Many had high hopes for the composer Jehan Alain, brother of the organist Marie-Claire Alain, but he met an untimely end at the beginning of World War II. In 1942, Duruflé composed Prélude et Fugue sur le nom d’Alain, Op 7 and dedicated it to his memory. It became one of the composer’s more popular pieces. ‘Alain’ is transformed into a musical theme by means of a code. The work, capturing the endearing qualities of his late friend, incorporates a double-fugue and makes reference to Alain’s Litanies.

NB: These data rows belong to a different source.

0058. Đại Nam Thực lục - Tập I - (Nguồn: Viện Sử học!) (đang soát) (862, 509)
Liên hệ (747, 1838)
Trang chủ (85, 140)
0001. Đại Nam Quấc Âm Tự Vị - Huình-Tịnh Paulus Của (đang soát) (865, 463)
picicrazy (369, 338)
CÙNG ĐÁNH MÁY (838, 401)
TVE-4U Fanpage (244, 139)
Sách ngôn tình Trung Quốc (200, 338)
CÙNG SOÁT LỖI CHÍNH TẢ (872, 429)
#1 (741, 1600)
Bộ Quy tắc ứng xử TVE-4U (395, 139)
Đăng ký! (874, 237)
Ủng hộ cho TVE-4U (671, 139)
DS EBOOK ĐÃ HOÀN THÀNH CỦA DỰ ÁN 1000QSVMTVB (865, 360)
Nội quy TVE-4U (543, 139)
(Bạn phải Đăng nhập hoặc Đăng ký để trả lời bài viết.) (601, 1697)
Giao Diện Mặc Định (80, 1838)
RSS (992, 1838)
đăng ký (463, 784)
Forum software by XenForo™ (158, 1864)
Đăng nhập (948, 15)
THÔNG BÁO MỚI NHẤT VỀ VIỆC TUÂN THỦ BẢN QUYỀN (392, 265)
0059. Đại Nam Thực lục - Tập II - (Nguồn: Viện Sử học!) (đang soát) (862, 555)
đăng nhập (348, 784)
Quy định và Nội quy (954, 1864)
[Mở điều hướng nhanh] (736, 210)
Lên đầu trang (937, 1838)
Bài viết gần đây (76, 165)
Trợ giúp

Two large canvases form impressive edifices. The Prélude, Adagio et Choral varié sur le thème du ‘Veni Creator’, Op 4 is an imposing tryptych with plainsong at its heart. The Préludes triplets have a fluid sense of movement, and Mottoul’s registration choices ensure that the music is awash with colour. An ethereal Adagio sits centremost. The last movement is a theme and four canonic variations on the Veni Creator melody. Considered as the summit of his achievements, The Suite, Op. 5 is the most substantial work on the disc. The instrument’s mighty bass resounds in brooding fashion for the Prélude’s funereal opening. The sound builds and eventually we hear the organ in its true splendour. The second movement Sicilienne provides welcome balm, and leads to the final Toccata, a dazzling, virtuosic show-stopper demanding a technical prowess which Mottoul is able to provide in full measure.

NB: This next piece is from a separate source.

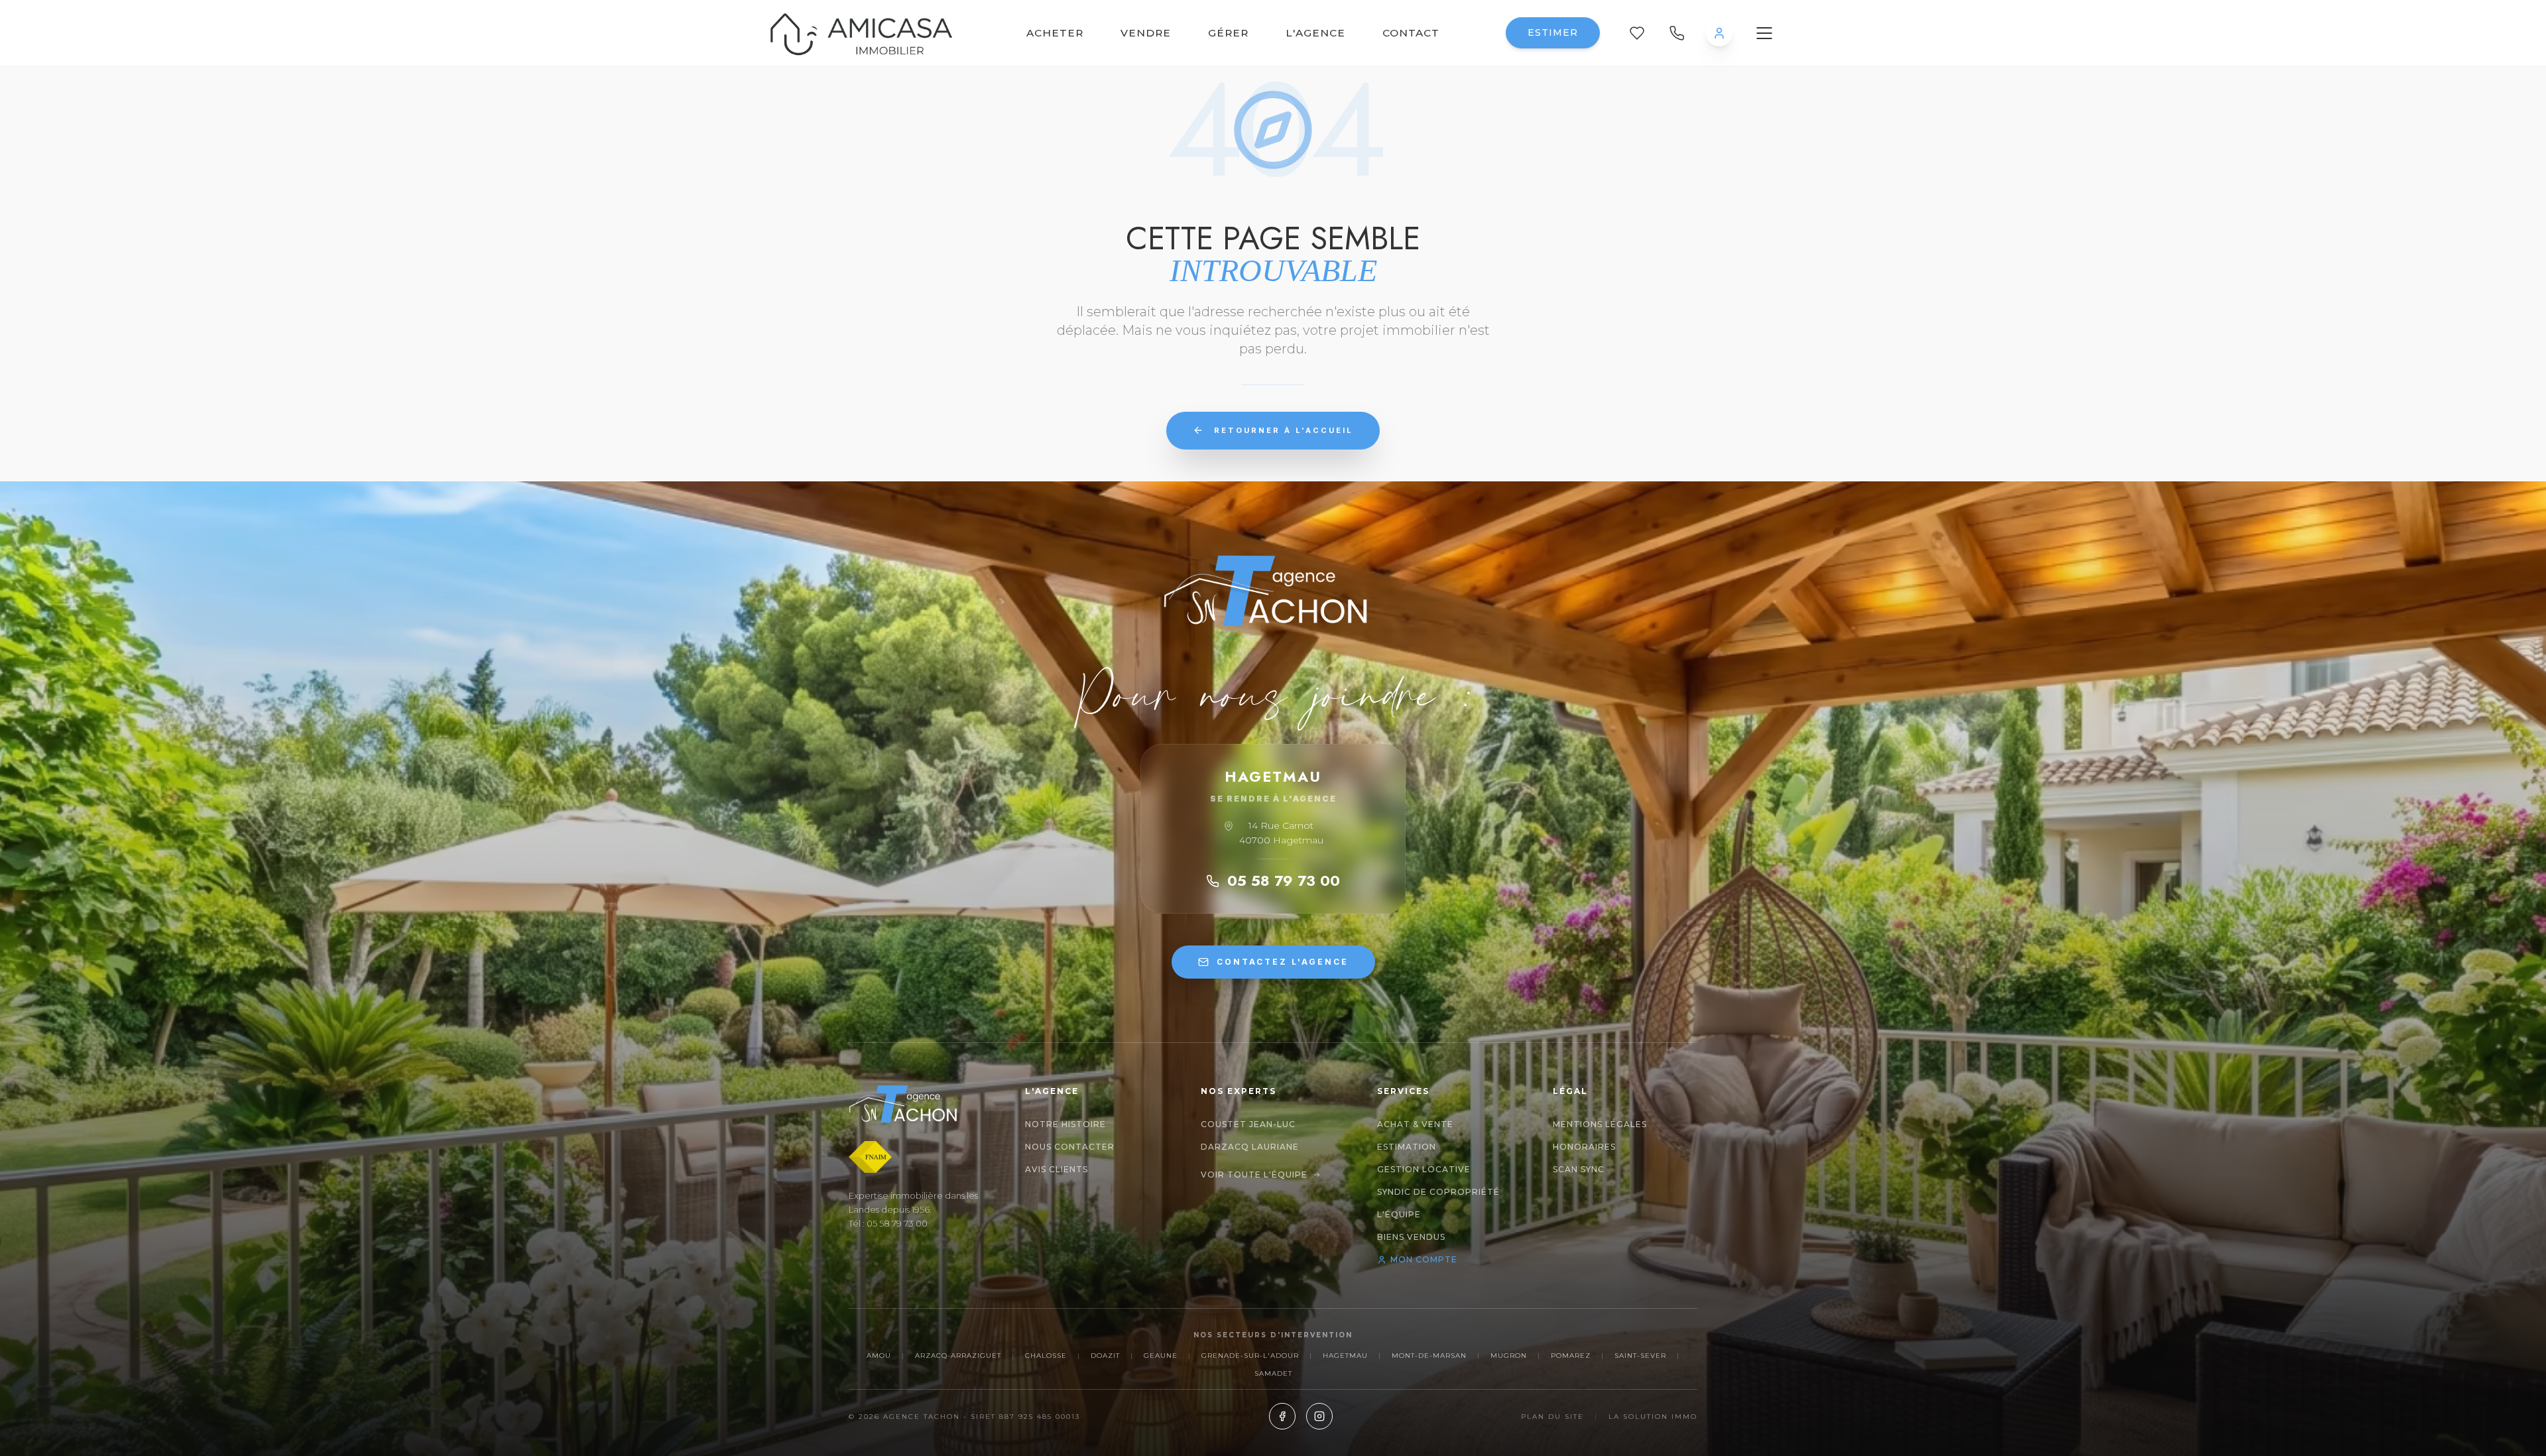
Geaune (1161, 1355)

It’s worth my saying a few words about the organ of St. Laurentius Church, Diekirch. Originally built in 1870 by Dalstein & Haerpfer, it has recently undergone a complete restoration by Manufacture d’orgues Thomas. Considered as something of a hybrid, it combines both German and French influences. Its magnificence has been wondrously captured by the Aeolus engineers. Stéphane Mottoul’s imaginative choice of registrations ideally showcases both the music and the instrument.